Universidade japonesa distribui comida gratuita para estudantes carentes

As restrições impostas pelo último estado de emergência em abril do ano passado a fim de conter a primeira onda de infecções por coronavírus, afetaram milhares de pessoas, gerando consequências que podem ser sentidas até os dias de hoje, principalmente pelos estudantes que trabalhavam em meio período.

Para amenizar as dificuldades dos estudantes, alguns professores e alunos voluntários da Universidade Metropolitana de Tóquio (em Hachioji, Tóquio) estão distribuindo comida gratuita para os alunos carentes.

Desde novembro do ano passado, o número de alunos que recorreram ao projeto cresceu em ritmo acelerado, ultrapassando 1.200 pessoas.

A comida distribuída gratuitamente está apoiando a base do sustento desses alunos, principalmente neste momento em que um novo estado de emergência cobrirá Tóquio e arredores. Entre os alimentos distribuídos estão, arroz, macarrão, e legumes.

Haruto Arai de 19 anos, que se formou em Ciências Ambientais Urbanas, comentou “É muito útil”.

Embora ele tenha começado a trabalhar duas vezes por semana, ele enfrenta dificuldades financeiras. “Não quero ser um fardo para meus pais” (…) “Eu realmente aprecio esse apoio durante este momento difícil”.

Instruções da tarefa – Prossiga a notícia acima sobre a distribuição de comida gratuita a estudantes carentes da Universidade Metropolitana de Tóquio, começando logo após a última frase apresentada.

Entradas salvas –
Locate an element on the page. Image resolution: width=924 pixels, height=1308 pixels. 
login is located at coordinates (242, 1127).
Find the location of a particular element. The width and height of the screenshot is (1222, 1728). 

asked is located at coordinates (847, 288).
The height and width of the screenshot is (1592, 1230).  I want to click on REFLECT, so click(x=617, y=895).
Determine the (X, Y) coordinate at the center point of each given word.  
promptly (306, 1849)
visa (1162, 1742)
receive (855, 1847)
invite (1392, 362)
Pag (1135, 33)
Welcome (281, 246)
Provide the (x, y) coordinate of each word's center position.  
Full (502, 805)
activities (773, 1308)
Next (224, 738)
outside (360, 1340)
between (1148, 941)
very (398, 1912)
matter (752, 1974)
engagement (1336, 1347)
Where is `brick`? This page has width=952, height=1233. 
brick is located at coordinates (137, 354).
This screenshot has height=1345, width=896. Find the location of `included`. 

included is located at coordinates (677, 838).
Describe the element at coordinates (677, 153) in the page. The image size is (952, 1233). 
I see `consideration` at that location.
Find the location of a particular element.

Resolução –
Sobre o projeto

O projeto começou em maio do ano passado, depois que funcionários da universidade notaram que alguns alunos estavam passando por necessidades.

“Há muitos estudantes passando por dificuldades físicas e mentais, como calouros, que têm dificuldade de se conectar com outras pessoas, e estudantes internacionais, que normalmente trabalham em empregos de meio período por muitas horas”- comentou o professor de Ciências Humanas e Sociais da faculdade, Hiroyuki Nomoto (59 anos).

“Em um estado de emergência, existe a possibilidade de que mais estudantes percam empregos de meio período em restaurantes e outros lugares”- acrescentou Nomoto.

Foi Nomoto que iniciou o projeto de distribuir comida gratuita uma vez por semana para os alunos carentes. Segundo o professor, cerca de 360 alunos já se inscreveram no programa, e o número total de alunos que receberam apoio entre o mês de maio e novembro do ano passado foi de 1250.